Written request ▸ Render as a Markdown table with columns "No." and "Text" the lines of the listing from the one containing "Given: Click the page vertical scrollbar" through the end of the listing, skipping blank lines and leaving out the pictures.

* BEGIN Supplied data *

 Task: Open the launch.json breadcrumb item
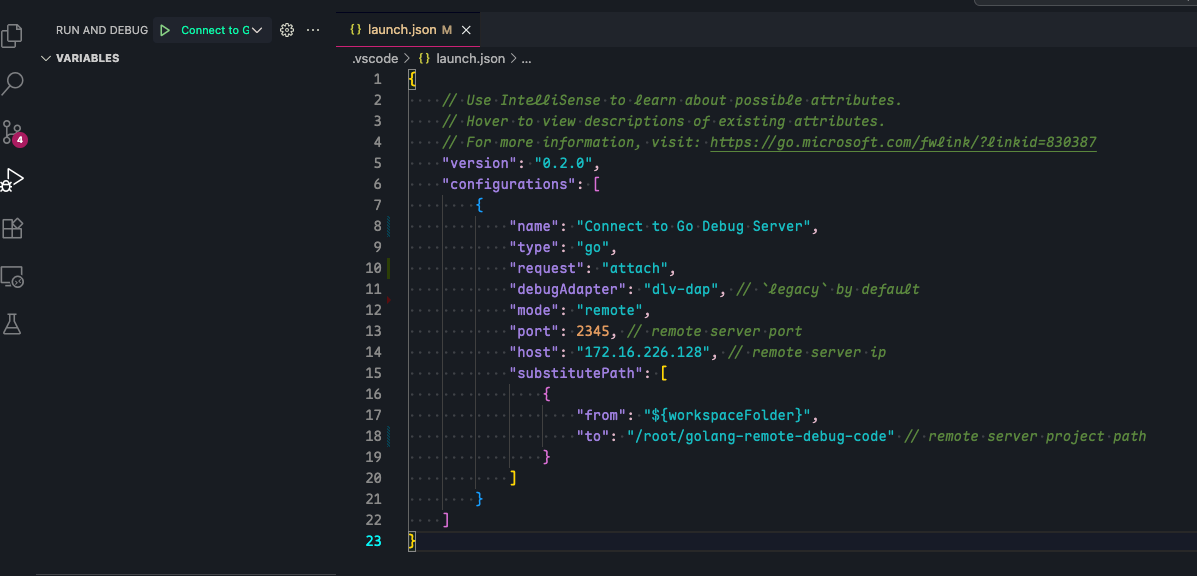(x=470, y=59)
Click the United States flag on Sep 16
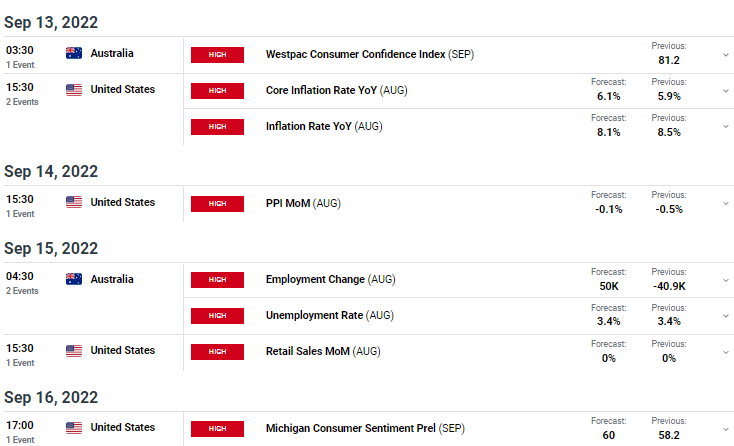 tap(74, 427)
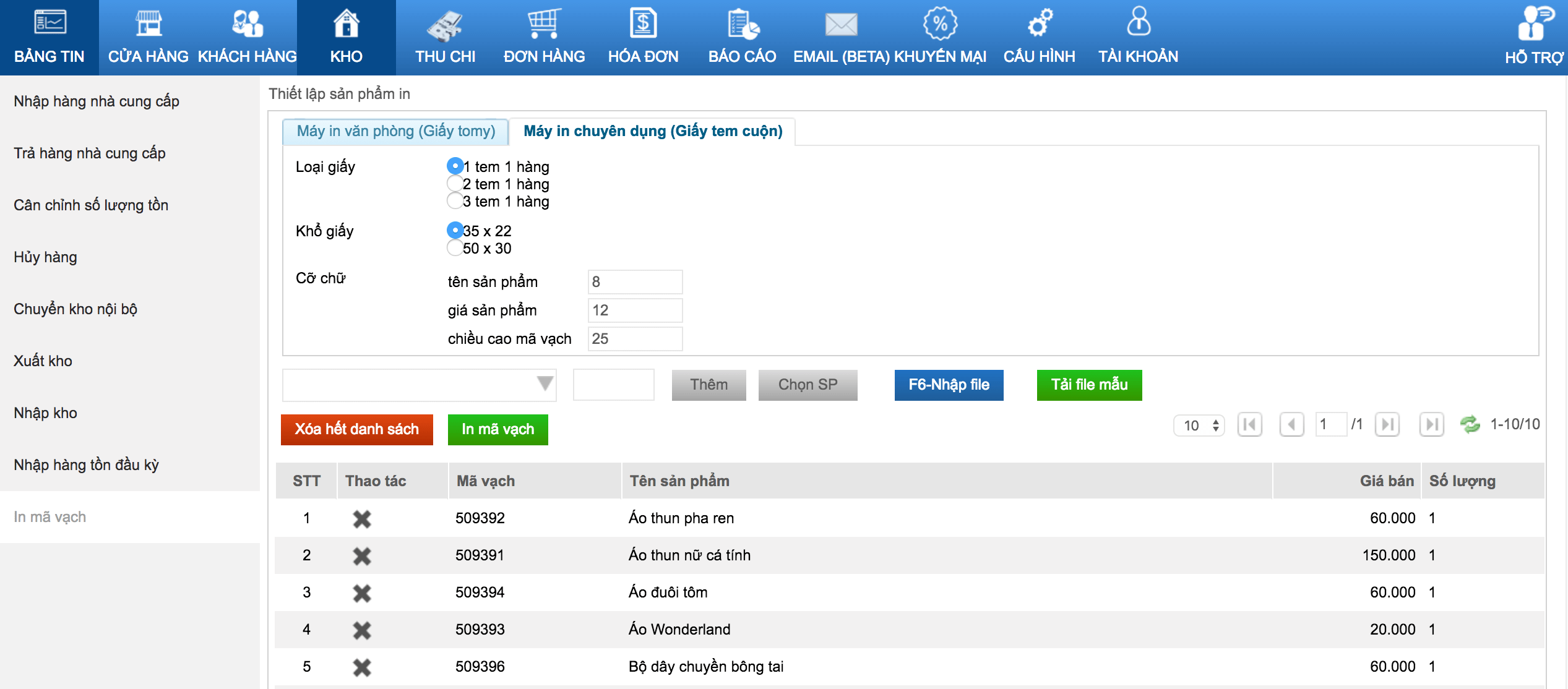Image resolution: width=1568 pixels, height=689 pixels.
Task: Open the BÁO CÁO report icon
Action: pyautogui.click(x=742, y=25)

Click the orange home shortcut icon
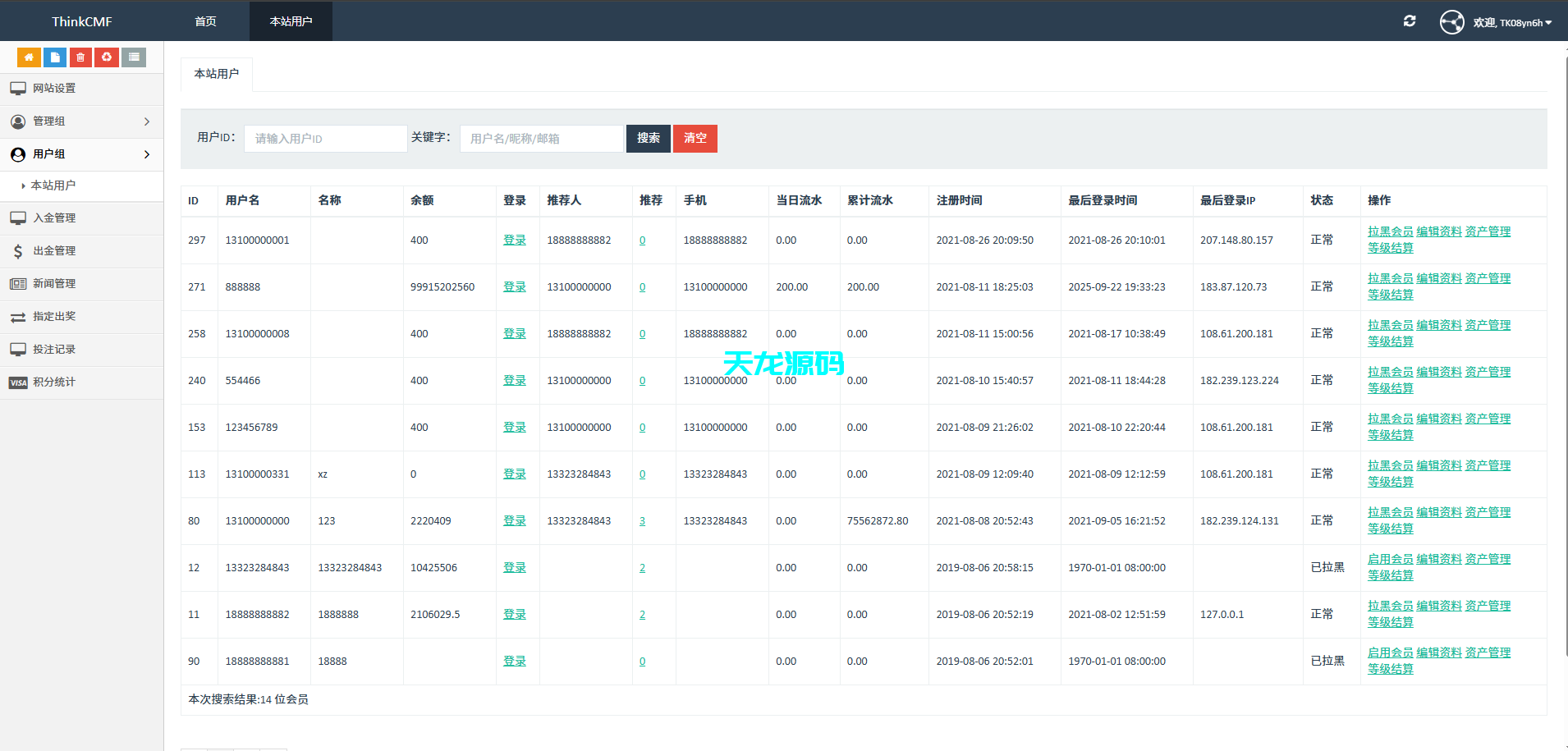29,57
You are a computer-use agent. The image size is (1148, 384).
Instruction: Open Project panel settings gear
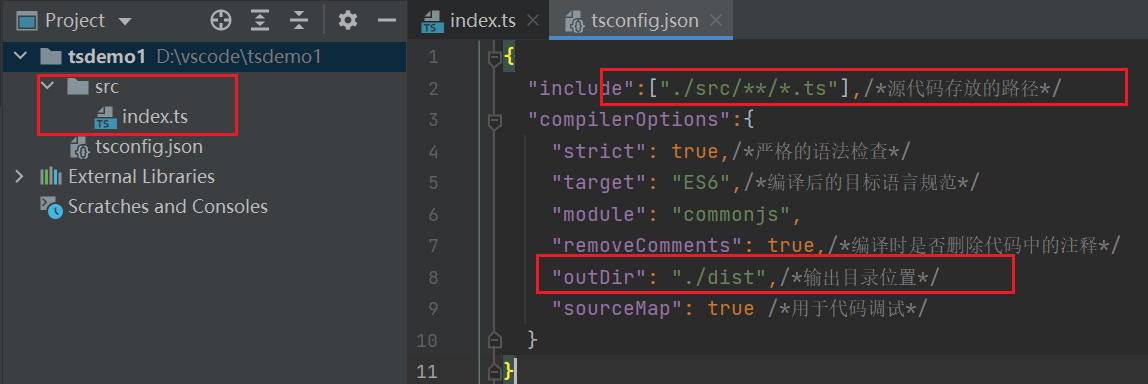[x=348, y=21]
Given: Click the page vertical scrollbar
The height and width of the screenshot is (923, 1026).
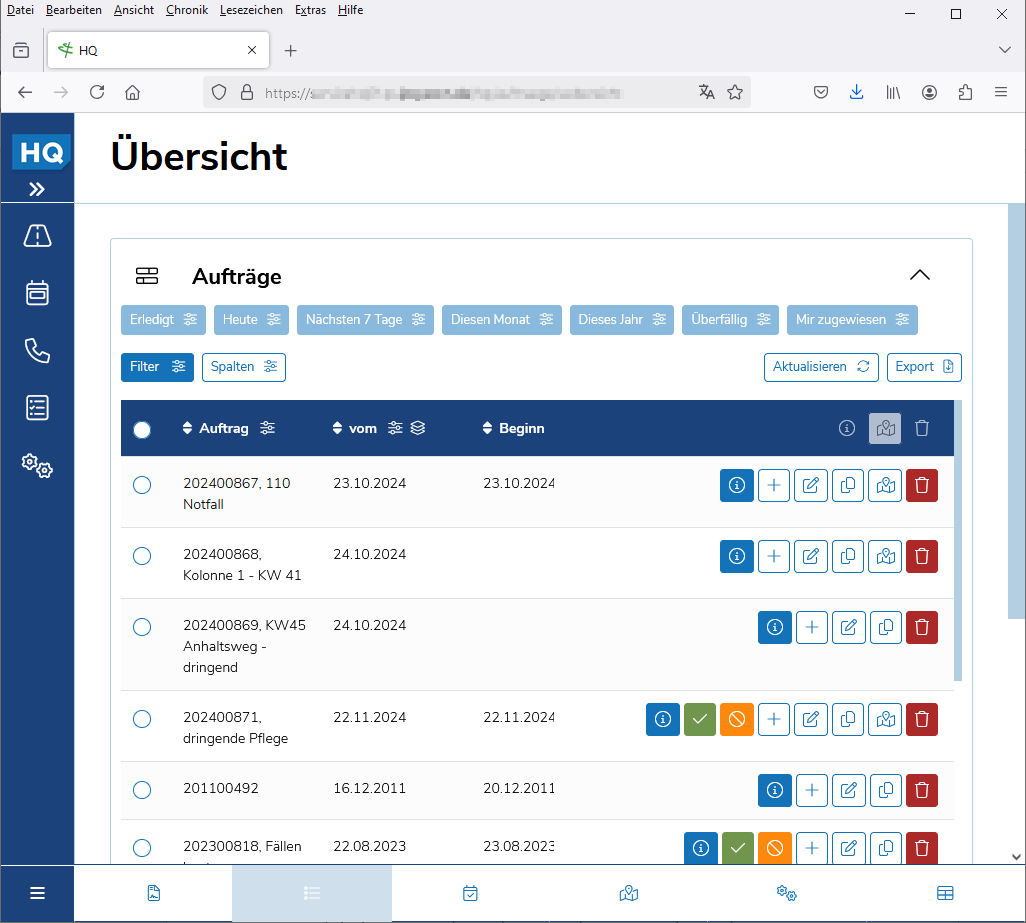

* END Supplied data *

Problem solution ▸
| No. | Text |
|---|---|
| 1 | Given: Click the page vertical scrollbar |
| 2 | The height and width of the screenshot is (923, 1026). |